I need help with LMIC and TTN.

In my paxcounter project i ran into a problem which won’t fix, resulting in paxcounter software is currently unusable with TTN.

With current version 3.0.99.x of MCCI LMIC joins stuck in a loop with join requests.

This is not a hardware / device dependent problem. Same test devices joined with previous MCCI LMIC versions. The bug came in start of Sep 2019. I discussed this issue with the maintainer of MCCI LMIC, result is so far that this doesn’t look like a bug in LMIC.

Sometimes joins are succesful after a couple of minutes, when LMIC has climbed on higher SF levels.

The problem can be reproduced with the OTAA compliance test script found in the MCCI LMIC repository.

After a gateway reset next joins seem to be immediately succesful, but after a while the issue recurs.

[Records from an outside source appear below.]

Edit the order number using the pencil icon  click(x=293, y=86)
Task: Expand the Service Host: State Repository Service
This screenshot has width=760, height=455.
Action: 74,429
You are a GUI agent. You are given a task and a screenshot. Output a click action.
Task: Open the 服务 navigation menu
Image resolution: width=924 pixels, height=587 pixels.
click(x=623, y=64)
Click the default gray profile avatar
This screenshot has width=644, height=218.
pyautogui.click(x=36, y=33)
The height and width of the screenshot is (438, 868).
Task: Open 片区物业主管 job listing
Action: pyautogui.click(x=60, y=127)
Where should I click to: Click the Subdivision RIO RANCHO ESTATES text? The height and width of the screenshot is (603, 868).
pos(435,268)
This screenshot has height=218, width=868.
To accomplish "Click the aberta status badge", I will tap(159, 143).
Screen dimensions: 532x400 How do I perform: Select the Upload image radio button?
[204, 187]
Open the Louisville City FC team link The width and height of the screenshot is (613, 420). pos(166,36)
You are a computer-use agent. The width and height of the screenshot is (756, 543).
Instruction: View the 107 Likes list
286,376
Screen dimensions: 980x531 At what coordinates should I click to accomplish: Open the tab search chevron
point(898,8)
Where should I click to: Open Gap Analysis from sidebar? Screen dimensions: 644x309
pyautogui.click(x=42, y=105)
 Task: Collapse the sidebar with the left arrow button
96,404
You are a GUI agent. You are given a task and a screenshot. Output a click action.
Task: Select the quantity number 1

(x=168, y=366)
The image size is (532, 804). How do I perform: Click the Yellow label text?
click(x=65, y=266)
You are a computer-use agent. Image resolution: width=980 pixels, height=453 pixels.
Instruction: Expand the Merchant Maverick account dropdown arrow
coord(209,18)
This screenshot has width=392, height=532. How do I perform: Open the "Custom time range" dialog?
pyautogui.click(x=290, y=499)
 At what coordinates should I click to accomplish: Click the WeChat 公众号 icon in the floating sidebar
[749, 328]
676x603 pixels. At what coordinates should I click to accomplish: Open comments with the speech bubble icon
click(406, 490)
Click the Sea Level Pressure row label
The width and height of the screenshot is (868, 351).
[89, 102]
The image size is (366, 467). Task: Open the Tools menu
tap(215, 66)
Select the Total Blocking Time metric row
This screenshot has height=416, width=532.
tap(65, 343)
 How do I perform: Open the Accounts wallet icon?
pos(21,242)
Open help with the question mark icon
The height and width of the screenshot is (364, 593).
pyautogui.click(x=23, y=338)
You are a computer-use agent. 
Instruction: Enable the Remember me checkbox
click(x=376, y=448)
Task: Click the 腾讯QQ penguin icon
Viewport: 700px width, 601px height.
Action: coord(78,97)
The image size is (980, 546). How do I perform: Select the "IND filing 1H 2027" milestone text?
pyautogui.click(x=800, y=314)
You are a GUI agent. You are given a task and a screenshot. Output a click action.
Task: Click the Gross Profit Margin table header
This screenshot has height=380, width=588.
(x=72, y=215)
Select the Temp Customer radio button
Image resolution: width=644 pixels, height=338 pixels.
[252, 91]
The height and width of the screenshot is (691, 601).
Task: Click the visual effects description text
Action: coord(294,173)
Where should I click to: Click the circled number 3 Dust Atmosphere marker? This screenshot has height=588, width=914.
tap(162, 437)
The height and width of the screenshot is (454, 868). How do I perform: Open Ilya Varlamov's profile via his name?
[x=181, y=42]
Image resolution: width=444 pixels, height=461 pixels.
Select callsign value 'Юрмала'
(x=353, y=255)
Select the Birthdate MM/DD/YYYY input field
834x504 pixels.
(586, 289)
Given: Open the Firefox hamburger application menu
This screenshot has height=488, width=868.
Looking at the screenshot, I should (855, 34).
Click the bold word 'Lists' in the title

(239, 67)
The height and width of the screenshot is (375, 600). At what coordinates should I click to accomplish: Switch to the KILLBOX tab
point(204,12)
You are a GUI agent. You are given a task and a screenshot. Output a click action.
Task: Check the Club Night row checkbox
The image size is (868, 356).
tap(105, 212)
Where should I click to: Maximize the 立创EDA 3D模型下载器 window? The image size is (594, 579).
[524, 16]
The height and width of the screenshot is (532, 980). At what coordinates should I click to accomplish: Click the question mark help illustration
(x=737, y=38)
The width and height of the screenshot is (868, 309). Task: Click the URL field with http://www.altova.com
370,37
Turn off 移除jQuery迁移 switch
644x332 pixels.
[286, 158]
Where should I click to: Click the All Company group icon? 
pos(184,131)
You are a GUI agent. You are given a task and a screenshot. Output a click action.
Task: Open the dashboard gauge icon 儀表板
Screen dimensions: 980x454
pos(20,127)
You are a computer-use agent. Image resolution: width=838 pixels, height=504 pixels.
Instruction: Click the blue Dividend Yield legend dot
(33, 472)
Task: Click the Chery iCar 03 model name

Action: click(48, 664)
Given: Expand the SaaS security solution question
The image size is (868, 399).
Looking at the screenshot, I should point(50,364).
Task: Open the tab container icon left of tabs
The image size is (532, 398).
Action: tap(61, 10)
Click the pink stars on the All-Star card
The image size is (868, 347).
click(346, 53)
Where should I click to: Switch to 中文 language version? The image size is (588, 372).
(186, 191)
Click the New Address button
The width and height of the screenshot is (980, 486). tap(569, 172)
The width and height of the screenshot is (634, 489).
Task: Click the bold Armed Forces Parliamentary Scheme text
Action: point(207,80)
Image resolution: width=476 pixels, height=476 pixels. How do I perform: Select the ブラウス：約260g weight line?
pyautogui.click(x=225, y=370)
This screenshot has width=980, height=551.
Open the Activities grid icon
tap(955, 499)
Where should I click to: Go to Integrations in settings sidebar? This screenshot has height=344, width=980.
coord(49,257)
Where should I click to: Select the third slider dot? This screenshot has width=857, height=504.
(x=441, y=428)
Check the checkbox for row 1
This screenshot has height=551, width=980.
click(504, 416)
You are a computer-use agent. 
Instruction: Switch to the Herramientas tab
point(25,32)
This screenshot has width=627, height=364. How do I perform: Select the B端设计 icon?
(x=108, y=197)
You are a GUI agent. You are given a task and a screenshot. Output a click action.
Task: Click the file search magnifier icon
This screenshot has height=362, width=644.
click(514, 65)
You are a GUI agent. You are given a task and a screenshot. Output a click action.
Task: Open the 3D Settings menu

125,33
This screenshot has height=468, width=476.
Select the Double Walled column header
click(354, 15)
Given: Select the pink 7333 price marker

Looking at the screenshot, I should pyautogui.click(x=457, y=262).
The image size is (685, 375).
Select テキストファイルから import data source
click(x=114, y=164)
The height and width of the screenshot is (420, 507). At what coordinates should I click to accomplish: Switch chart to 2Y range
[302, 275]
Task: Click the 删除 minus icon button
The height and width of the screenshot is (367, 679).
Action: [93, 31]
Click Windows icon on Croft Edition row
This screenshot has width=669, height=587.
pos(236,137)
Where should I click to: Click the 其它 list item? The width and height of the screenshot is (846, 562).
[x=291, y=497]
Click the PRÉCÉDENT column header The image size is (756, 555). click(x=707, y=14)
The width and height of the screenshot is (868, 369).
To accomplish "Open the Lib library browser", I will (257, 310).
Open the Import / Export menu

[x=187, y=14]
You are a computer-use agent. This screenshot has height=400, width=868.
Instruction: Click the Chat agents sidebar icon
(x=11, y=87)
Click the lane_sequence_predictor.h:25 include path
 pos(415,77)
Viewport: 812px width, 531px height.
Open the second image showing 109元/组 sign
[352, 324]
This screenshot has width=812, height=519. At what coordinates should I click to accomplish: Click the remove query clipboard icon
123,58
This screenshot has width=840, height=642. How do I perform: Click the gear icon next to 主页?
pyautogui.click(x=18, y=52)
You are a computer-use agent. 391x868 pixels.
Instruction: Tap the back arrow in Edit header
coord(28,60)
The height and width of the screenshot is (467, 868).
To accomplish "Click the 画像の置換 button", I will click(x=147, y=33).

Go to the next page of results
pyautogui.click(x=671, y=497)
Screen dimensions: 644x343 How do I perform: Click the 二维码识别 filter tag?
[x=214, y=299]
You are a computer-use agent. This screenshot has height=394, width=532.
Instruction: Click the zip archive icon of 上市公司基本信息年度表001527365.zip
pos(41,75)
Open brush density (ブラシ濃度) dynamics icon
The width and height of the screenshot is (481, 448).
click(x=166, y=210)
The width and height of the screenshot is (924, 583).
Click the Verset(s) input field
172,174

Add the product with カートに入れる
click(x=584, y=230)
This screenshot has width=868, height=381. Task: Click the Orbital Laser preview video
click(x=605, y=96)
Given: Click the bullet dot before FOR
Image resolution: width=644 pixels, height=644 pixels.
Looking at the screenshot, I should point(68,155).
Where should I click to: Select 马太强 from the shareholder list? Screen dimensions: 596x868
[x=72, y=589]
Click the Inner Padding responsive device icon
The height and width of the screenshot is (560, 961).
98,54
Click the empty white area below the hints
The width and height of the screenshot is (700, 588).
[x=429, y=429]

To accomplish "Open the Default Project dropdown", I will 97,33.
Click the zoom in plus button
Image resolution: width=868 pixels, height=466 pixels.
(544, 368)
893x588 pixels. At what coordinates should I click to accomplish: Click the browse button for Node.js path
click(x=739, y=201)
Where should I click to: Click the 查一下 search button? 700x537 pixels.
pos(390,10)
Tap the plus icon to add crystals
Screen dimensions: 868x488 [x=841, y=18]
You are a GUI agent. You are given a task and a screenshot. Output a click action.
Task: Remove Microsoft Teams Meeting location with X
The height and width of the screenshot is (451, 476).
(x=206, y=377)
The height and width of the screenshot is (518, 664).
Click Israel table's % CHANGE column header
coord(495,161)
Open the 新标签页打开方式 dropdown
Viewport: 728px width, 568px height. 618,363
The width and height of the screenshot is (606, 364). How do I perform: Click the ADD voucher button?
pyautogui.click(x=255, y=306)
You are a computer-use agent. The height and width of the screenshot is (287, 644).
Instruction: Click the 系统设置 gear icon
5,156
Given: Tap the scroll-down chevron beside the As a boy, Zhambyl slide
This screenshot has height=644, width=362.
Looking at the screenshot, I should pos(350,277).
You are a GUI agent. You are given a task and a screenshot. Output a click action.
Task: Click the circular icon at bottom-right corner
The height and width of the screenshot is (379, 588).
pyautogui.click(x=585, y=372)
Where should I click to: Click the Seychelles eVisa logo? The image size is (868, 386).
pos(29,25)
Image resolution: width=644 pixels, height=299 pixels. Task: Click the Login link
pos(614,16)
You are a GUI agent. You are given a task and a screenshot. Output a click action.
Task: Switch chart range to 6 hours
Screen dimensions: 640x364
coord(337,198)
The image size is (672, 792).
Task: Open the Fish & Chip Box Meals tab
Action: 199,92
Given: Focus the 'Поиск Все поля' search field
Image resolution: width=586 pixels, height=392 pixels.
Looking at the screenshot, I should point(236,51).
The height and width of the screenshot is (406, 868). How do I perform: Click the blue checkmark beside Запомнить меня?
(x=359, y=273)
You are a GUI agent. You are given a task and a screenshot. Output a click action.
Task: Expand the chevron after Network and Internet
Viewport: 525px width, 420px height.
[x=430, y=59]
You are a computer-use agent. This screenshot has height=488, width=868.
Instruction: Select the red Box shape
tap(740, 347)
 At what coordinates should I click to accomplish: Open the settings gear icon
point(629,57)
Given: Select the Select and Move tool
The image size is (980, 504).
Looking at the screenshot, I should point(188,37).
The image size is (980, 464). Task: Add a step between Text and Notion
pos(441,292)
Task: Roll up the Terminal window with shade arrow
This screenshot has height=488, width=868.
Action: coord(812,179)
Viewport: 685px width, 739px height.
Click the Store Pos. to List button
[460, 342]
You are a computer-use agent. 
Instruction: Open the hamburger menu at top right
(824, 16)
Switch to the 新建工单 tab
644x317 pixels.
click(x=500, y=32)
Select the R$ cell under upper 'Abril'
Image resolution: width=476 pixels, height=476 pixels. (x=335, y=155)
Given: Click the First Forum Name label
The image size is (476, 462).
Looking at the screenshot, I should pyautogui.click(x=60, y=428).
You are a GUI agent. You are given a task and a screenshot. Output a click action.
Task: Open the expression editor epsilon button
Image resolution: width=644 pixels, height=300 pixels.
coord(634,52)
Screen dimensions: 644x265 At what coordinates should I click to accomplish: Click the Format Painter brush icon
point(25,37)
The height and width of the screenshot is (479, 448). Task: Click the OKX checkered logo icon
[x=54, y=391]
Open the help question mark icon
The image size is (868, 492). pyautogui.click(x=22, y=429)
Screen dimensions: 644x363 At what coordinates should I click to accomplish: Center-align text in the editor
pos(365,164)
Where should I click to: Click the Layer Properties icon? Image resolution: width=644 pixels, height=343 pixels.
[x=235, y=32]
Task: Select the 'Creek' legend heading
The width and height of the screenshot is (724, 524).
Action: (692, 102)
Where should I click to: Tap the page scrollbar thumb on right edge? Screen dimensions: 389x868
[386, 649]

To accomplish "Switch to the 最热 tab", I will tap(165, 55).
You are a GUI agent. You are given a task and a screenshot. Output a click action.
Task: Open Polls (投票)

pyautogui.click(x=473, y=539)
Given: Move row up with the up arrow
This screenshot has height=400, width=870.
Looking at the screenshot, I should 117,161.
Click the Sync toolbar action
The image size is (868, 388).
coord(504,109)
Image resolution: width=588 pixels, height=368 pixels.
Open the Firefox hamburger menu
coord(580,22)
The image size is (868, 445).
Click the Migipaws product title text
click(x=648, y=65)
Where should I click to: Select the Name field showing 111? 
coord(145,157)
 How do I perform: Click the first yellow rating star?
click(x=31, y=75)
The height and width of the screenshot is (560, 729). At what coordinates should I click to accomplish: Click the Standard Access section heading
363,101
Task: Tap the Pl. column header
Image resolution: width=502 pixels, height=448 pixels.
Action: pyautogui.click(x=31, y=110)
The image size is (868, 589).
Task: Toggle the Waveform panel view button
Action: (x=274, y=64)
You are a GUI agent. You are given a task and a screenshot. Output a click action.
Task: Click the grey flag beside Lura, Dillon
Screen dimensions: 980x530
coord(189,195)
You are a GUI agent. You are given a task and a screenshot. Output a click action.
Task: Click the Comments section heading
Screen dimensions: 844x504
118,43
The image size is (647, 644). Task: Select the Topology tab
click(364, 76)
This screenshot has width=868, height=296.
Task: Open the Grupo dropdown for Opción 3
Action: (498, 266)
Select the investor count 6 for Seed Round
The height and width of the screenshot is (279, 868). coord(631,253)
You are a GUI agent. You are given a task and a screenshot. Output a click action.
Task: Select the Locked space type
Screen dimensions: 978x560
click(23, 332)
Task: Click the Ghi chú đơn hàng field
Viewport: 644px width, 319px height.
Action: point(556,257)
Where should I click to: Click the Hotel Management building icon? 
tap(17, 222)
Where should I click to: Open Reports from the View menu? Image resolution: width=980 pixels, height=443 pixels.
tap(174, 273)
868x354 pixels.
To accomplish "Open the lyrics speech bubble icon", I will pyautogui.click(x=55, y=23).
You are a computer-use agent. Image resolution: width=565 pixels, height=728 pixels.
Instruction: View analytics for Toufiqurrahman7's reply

This could be a pointer to a duty cycle related problem.

Could some of you with LMIC experience please install this compliance script on ESP32 board, and run it on top of arduino-esp32 core?

My assumption is, that this issue appears with EU868 frequency scheme only, and maybe only with TTN, not with e.g. LoRa-Server.

I spent a lot of time in analyzing this, but didn’t find evidence where to look at. Need some help.

Thanks.

Output of OTAA compliance script:

main.cpp
LMIC version 3.0.99.5 configured for region 1.
Remember to select ‘Line Ending: Newline’ at the bottom of the monitor window.

calibration not supported
Packet queued
316928 (5070 ms): LMIC_setTxData_strict, datum=0x1000004. opmode=0
316943 (5071 ms): EV_JOINING
741091 (11857 ms): EV_TXSTART: ch=1 rps=0x01 (SF7 BW125 CR 4/5 Crc IH=0), datarate=5, opmode=88C, txend=741141, avail=0
745010 (11920 ms): radio_irq_handler_v2: LoRa, datum=0x8. opmode=88C
1055259 (16884 ms): EV_RXSTART: freq=868.3 rps=0x81 (SF7 BW125 CR 4/5 NoCrc IH=0), datarate=5, opmode=88C, txend=745006, avail=0, delta ms 4964
1059947 (16959 ms): radio_irq_handler_v2: LoRa, datum=0x80. opmode=88C
1119947 (17919 ms): EV_RXSTART: freq=869.5 rps=0x86 (SF12 BW125 CR 4/5 NoCrc IH=0), datarate=5, opmode=88C, txend=745006, avail=0, delta ms 5999
1134447 (18151 ms): radio_irq_handler_v2: LoRa, datum=0x80. opmode=88C
1134573 (18153 ms): EV_JOIN_TXCOMPLETE, saveIrqFlags 0x80

EV_JOIN_TXCOMPLETE means LMIC stack has completed sending a join request, but did not get (or did not finish processing) a join accept message in time, thus could not join the network.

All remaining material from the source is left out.